Surrogate-Control: max-age=300, stale-while-revalidate=60, stale-if-error=86400
Cache-Control: max-age=60

Surrogate-Control has the same spec as Cache-Control but Fastly's implementation does not support the s-maxage directive (in the context of Surrogate-Control, s-maxage would mean the same thing as max-age, so use Surrogate-Control: max-age).

Summary table

To summarize, these are the four possible freshness states that a piece of cached content can be in when it is matched by an incoming request:

• Fresh: We have a copy of the content, and it's within its initial freshness lifetime
• SWR: We have a stale version of the content, and we're within a stale-while-revalidate period
• SIE: We have a stale version, and it doesn't qualify for SWR (or that period has already expired), but we're within a stale-if-error period, allowing it to be used automatically if an origin is sick.
• None: We don't have the content, or if we do, it's expired (content in this state will still allow for conditional fetches if it has an ETag or Last-Modified date)
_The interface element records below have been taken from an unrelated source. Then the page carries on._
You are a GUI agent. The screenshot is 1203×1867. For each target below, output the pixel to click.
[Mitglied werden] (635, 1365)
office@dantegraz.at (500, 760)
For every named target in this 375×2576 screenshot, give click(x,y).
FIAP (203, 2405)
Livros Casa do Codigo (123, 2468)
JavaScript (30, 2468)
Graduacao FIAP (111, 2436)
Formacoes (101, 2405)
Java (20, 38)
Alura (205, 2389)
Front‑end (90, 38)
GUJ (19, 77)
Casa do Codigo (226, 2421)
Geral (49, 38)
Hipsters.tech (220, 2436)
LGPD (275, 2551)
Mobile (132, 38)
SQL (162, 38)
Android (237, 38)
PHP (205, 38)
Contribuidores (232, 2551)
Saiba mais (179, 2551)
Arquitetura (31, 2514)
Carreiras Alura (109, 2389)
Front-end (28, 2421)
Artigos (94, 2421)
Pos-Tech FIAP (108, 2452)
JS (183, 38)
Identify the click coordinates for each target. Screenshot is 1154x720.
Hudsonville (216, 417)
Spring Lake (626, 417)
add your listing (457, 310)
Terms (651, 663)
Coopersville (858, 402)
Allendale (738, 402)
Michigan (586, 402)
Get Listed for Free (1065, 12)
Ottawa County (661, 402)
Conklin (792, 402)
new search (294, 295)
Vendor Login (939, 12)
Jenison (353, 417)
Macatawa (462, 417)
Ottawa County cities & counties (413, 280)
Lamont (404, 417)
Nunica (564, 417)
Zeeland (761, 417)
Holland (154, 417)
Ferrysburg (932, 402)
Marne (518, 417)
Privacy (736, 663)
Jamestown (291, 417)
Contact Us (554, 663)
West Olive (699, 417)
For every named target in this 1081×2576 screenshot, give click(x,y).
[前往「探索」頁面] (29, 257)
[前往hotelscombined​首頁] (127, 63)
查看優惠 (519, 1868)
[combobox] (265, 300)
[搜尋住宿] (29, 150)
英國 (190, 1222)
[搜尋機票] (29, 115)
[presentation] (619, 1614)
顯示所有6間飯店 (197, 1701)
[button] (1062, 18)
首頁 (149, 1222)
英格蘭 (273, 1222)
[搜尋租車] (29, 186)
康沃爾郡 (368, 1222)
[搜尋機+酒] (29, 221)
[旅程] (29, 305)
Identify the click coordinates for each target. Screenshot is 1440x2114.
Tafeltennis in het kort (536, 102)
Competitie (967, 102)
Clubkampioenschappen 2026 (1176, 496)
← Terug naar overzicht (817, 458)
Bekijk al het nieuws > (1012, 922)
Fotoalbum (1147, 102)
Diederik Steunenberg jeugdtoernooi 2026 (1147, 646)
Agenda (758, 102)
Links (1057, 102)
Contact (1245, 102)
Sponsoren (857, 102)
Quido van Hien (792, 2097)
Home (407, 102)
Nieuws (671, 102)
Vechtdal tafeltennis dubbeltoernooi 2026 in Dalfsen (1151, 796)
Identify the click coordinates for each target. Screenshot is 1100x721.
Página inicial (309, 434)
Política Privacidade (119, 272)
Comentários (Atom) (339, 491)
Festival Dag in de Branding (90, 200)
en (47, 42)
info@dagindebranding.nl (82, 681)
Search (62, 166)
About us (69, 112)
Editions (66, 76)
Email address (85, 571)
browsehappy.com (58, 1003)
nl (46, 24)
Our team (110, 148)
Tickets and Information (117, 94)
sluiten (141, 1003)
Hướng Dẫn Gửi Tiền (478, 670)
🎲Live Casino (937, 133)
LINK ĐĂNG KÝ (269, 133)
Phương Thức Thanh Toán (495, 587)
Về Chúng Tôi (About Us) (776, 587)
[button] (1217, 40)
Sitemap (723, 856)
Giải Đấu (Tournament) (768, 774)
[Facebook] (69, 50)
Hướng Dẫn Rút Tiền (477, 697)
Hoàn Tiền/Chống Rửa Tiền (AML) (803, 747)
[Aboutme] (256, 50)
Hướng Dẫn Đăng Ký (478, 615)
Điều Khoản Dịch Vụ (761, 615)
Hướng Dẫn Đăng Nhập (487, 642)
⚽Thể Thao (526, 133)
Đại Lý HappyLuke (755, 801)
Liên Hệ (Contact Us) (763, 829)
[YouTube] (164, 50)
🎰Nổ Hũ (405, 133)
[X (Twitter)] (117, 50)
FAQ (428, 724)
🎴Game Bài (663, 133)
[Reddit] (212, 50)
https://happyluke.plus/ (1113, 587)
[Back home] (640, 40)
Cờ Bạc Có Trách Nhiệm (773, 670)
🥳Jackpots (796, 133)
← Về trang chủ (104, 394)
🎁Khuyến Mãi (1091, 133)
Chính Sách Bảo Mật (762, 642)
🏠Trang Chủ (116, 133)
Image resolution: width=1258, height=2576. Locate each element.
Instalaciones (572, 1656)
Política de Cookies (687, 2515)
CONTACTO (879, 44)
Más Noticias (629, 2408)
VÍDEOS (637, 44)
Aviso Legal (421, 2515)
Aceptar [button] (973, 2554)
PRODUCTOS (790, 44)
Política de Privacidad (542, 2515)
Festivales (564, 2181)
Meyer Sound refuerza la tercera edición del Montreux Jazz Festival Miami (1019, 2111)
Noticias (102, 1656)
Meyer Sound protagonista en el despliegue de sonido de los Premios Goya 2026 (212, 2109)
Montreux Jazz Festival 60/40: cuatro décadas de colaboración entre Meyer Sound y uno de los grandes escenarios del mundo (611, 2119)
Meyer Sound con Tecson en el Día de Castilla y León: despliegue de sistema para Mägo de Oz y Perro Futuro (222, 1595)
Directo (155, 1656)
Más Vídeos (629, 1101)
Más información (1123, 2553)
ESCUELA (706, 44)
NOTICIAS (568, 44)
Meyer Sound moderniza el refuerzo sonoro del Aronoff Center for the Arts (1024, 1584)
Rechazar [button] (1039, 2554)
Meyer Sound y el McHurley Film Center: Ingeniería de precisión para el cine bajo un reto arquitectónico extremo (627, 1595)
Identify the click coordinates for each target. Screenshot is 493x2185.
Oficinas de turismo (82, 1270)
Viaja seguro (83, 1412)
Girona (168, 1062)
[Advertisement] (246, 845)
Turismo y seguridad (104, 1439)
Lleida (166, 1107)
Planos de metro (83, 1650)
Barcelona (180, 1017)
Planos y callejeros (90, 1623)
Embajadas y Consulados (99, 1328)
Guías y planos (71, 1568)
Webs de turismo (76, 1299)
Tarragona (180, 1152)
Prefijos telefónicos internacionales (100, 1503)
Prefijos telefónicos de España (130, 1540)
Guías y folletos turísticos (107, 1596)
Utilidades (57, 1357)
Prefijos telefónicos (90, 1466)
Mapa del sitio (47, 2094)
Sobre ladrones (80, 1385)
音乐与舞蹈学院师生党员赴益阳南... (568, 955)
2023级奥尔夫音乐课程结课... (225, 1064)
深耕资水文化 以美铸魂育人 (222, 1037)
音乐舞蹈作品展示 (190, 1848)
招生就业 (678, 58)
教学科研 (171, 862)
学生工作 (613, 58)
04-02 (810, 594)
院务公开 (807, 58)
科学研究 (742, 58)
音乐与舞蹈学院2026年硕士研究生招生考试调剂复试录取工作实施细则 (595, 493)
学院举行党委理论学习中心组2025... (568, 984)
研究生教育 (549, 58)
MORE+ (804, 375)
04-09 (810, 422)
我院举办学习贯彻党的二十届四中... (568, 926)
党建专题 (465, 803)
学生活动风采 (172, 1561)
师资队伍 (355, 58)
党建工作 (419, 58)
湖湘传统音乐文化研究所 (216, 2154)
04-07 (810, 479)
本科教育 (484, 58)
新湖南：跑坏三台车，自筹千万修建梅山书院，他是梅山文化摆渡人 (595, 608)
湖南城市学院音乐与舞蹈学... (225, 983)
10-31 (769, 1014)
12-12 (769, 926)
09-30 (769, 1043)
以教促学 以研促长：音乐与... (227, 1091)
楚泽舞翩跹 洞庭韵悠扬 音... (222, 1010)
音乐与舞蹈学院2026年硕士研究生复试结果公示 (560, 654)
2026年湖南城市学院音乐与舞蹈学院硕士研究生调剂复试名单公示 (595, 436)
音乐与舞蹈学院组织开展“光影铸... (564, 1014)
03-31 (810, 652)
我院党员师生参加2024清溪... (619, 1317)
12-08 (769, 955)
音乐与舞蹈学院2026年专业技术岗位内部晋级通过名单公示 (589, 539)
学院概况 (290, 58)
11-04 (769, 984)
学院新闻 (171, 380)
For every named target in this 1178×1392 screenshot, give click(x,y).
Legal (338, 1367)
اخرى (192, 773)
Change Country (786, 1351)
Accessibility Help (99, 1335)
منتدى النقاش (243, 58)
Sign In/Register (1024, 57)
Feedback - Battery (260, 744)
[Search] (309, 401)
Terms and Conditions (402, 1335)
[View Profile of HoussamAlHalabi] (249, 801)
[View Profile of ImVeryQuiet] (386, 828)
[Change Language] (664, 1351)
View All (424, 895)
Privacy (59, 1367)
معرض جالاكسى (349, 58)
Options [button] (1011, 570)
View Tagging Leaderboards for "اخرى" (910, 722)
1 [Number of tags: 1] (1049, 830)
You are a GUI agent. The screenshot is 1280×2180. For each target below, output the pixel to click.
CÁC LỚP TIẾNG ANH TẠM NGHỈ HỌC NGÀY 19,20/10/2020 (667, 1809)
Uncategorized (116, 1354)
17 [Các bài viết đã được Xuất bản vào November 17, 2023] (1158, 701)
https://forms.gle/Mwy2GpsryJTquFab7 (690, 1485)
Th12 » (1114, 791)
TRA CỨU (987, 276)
And there are also four possible states that an origin server can be in:

• Healthy: Origin is up and working
• Erroring: Origin is returning syntactically valid HTTP responses with response status codes in the 5xx range (e.g., 503 "service unavailable")
• Down: Origin is unreachable, or unable to negotiate a TCP connection
• Sick: Fastly has marked this origin as unusable because we've been consistently unable to fetch a health check endpoint. Origins in a down or erroring state that have a health check will eventually be transitioned to sick by the health check.

This results in 16 possible permutations, which we can visualize as a grid to show where good things happen and where bad things happen:

The three possible outcomes are that the user will see the content they want served from the edge (😀), they'll get the content but including a blocking fetch to origin (😴), or they'll see an unfiltered error (😡), which could be either something generated by Fastly or whatever your origin server returned.

Shielding considerations

If you have shielding enabled in your service, the shield POP may serve stale content to the edge POP, which should avoid caching that content as fresh. By default, the right thing happens because the shield POP will send an Age header along with the response to the edge POP, and the edge POP will not cache the response because the Age already exceeds the object's freshness TTL (specified by a max-age directive).

However, in some circumstances, stale content served from a shield POP to an edge POP may be cached as if fresh:

• when it has been purged with soft purge enabled
• where your service configuration has directly manipulated the object's TTL in edge code, such that it no longer matches the max-age defined on the object's response headers
• where the edge POP has made a conditional GET to the shield POP and the shield POP has returned a 304 (Not Modified) response

The inadvertent caching of stale content at the edge POP due to these edge cases can easily be prevented in VCL services by disabling the use of stale content for asynchronous revalidation when a POP is acting as a shield:

if (fastly.ff.visits_this_service > 0) {
  set req.max_stale_while_revalidate = 0s;
}

This code will continue to allow stale content to be used when an origin is sick. To disable that as well, set req.max_stale_if_error to 0s.

Compute services do not support shielding so they do not experience this problem.

Best practices

We recommend the following best practices to get the most out of stale content:

• Specify a short stale-while-revalidate and a long stale-if-error value. If your origin is working, you don't want to subject users to content that is significantly out of date. But if your origin is down, you're probably much more willing to serve something old if the alternative is an error page.
• Always include a validator (an ETag or Last-Modified header) on responses from origin.
• Use shielding (in VCL services) to increase the cache hit ratio and increase the probability of having stale objects to serve.
• Always use soft purges to ensure stale versions of objects aren’t also evicted.